Miller Timothy, Bethard Steven, Dligach Dmitriy, Savova Guergana
Computational Health Informatics Program, Boston Children's Hospital, Harvard Medical School.
School of Information, University of Arizona.
Proc Conf Assoc Comput Linguist Meet. 2023 Jul;2023:313-319.

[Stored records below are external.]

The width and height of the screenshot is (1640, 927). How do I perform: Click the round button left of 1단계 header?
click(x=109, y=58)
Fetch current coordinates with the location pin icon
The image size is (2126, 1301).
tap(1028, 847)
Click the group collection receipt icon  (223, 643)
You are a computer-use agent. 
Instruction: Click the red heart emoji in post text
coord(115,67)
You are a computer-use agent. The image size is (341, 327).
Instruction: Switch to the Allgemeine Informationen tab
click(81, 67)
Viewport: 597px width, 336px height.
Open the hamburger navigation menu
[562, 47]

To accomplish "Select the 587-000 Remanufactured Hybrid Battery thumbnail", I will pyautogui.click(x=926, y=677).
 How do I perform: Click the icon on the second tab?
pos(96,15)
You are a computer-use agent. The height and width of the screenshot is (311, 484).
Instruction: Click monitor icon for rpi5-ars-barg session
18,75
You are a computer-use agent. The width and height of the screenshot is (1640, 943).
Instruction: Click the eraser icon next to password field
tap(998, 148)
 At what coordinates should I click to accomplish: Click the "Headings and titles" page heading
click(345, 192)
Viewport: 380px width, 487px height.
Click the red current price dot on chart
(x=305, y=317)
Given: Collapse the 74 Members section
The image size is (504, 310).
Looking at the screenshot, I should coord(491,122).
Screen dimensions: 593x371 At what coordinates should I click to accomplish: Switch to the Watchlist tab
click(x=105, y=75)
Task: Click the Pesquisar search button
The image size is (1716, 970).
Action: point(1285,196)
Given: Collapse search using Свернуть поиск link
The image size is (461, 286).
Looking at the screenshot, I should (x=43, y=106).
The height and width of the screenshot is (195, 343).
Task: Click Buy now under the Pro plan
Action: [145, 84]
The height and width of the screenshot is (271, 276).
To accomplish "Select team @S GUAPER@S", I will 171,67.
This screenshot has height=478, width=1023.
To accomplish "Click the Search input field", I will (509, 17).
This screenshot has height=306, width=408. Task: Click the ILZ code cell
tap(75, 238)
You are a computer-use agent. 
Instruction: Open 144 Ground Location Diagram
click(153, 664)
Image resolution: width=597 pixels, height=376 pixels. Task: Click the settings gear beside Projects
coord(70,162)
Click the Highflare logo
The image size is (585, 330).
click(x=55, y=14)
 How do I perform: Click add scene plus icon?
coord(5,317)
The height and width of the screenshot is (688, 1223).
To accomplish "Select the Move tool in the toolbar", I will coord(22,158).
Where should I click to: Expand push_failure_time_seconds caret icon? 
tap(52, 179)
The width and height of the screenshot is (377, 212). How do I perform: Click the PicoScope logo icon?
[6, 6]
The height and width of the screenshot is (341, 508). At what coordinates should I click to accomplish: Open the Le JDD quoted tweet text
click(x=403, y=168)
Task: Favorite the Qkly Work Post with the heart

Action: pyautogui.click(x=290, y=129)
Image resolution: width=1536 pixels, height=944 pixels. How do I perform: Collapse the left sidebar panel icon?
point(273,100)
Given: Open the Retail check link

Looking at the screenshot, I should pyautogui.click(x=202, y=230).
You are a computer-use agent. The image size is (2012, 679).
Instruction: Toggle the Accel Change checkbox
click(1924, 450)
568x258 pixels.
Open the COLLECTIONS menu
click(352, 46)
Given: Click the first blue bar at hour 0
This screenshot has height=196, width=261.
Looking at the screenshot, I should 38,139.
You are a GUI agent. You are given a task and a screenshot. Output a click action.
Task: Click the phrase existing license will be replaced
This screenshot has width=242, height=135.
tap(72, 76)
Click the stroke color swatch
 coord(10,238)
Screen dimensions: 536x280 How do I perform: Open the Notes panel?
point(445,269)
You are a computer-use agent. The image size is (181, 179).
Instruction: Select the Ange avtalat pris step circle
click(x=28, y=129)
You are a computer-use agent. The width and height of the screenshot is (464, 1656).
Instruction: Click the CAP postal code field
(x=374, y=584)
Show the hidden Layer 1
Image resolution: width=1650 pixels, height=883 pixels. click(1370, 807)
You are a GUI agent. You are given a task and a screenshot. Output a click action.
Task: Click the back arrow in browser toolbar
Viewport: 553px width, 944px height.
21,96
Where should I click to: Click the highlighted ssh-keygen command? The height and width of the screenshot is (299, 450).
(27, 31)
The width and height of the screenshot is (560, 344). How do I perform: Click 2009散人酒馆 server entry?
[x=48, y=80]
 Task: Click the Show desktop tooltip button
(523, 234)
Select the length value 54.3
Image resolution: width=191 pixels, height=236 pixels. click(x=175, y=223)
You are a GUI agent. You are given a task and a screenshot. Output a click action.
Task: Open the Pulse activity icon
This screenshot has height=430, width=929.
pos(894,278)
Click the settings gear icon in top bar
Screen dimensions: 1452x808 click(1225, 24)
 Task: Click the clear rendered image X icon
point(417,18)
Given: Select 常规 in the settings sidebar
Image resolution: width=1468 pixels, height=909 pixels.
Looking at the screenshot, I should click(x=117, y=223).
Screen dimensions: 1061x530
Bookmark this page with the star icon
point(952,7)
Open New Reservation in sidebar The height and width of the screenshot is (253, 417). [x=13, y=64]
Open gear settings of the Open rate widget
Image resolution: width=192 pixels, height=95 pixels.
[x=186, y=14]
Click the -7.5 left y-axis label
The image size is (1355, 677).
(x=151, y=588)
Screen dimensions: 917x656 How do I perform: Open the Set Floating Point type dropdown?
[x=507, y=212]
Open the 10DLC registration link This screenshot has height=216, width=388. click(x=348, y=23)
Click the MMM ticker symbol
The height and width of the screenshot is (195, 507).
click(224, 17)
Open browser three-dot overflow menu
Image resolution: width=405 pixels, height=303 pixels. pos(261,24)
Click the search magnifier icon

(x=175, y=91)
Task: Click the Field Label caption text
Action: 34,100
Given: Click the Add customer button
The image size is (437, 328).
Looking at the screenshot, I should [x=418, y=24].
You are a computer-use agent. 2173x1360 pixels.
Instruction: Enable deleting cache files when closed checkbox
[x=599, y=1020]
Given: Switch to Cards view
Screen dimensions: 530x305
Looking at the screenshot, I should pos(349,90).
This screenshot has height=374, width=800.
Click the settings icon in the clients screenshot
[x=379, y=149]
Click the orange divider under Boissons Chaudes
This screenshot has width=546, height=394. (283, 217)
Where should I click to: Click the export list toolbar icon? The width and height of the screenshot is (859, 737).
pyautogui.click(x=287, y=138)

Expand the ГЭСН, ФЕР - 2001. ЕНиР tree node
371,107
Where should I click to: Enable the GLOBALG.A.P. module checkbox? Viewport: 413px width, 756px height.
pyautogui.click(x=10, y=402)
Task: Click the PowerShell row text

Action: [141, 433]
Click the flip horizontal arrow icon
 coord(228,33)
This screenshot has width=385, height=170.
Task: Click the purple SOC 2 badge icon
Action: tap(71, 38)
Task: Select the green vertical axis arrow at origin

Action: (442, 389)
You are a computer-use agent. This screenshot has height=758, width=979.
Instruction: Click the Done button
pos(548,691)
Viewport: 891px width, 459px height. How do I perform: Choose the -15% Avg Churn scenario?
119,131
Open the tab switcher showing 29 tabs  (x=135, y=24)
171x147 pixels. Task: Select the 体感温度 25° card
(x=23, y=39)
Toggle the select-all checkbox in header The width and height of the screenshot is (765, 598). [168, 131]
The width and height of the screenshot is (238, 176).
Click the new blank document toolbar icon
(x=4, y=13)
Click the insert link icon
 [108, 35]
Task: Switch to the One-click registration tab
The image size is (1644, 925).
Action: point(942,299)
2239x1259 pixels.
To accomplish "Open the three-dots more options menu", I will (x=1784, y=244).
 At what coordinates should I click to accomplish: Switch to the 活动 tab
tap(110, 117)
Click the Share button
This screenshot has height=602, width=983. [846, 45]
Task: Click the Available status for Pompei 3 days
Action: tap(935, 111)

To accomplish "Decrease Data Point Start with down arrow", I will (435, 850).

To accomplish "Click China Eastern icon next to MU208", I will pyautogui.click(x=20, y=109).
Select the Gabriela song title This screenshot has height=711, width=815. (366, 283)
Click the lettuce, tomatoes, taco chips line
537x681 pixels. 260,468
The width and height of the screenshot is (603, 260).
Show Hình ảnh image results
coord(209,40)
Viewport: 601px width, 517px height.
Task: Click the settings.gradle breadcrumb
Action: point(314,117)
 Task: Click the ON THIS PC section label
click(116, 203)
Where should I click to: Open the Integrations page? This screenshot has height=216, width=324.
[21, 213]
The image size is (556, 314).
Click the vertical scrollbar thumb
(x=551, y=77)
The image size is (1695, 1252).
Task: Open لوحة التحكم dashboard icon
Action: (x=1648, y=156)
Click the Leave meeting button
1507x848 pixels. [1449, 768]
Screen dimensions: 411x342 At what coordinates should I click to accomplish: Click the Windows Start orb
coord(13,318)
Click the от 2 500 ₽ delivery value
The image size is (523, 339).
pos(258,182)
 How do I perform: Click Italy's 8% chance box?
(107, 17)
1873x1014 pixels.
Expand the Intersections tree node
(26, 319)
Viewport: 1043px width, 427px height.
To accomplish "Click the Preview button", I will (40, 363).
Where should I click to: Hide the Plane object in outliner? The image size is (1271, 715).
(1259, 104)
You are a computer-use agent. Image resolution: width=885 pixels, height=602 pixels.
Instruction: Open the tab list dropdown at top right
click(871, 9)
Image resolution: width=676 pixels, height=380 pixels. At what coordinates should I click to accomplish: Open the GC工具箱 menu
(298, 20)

Understanding temporal relationships in text from electronic health records can be valuable for many important downstream clinical applications. Since Clinical TempEval 2017, there has been little work on end-to-end systems for temporal relation extraction, with most work focused on the setting where gold standard events and time expressions are given. In this work, we make use of a novel multi-headed attention mechanism on top of a pre-trained transformer encoder to allow the learning process to attend to multiple aspects of the contextualized embeddings. Our system achieves state of the art results on the THYME corpus by a wide margin, in both the in-domain and cross-domain settings.
理解电子健康记录文本中的时间关系对于许多重要的下游临床应用具有重要价值。自2017年临床时间评估(Clinical TempEval)以来,针对时间关系提取的端到端系统的研究工作较少,大多数工作集中在给定金标准事件和时间表达式的情况下。在这项工作中,我们在预训练的Transformer编码器之上使用了一种新颖的多头注意力机制,以使学习过程能够关注上下文嵌入的多个方面。我们的系统在THYME语料库的领域内和跨领域设置中均大幅领先,取得了最优的结果。